모든 기술을 다 이해할 필요는 없지만, 자신에게 필요한 지식은 공부할 필요가 있다고 생각한다
예를 들어 내가 여러 사용자가 물리는 서비스에 LLM을 서빙해야한다면, 병렬처리가 장점인 vLLM을 고려해볼 것이다.

다양한 엔진에서 Paged Attention이니 Flash Attention이니 다양한 기법들이 적용되어가고 있는데
원리를 이해하고 있어야 시스템에서 효과적일지 알 수 있을 것 같아서 차근차근 공부하고자 한다

1. Attention

Attention 메커니즘은 기본적으로 Q, K, V로 Attention Value를 구하게 된다 예를 들어 Dot-product Attention은 위와 같이 연산되는데
실제로는 쿼리가 여러개이므로 행렬 연산이 이루어진다 Transformer 모델에서는 Scale 과정이 추가된 Scaled Dot-Product Attention을
여러개 겹쳐놓은 Multi-Head Attention을 사용한다고 한다

아무튼 Attention(Q, K, V) 함수는 Q, K, V로 열심히 행렬 연산을 수행하는 것이다.

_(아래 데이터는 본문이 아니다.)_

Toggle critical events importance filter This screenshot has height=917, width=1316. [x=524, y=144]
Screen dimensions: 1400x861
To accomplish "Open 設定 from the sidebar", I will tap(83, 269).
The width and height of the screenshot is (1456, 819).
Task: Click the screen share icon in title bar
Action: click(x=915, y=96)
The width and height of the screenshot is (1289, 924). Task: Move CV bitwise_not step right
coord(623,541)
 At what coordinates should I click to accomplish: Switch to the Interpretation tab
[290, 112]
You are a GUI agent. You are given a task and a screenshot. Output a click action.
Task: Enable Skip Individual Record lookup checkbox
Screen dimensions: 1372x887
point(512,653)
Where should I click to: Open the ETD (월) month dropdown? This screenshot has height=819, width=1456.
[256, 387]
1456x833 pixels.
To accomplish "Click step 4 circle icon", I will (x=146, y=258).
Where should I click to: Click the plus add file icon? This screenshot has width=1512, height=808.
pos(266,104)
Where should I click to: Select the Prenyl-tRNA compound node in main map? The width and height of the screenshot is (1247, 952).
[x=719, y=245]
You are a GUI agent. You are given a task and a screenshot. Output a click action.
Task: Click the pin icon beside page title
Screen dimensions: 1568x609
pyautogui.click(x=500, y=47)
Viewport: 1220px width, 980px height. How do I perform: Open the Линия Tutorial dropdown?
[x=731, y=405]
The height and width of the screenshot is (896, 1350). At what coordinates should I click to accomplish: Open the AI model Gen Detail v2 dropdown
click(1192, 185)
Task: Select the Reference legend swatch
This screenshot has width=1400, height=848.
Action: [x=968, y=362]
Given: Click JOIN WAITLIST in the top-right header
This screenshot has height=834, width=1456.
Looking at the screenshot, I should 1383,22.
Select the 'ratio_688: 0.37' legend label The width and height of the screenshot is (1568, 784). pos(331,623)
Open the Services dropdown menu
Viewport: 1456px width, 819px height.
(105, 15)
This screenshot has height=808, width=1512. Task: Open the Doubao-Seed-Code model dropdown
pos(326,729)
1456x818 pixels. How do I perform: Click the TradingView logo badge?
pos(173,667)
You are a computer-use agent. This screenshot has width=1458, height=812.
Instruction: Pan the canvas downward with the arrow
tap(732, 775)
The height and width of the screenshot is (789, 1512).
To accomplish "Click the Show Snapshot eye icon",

Attention 메커니즘 이해에 도움이 될만한 자료들

위키독스 (딥 러닝을 이용한 자연어 처리 입문)

Attention

Transformer

블로그 (codingopera)

Transformer paper

2. Flash Attention

We propose FlashAttention, a new attention algorithm that computes exact attention with far fewer memory accesses.

우리는 FlashAttention이라는 새로운 Attention 알고리즘을 제안합니다.

이 알고리즘은 훨씬 적은 메모리 접근으로 정확한 Attention을 계산합니다.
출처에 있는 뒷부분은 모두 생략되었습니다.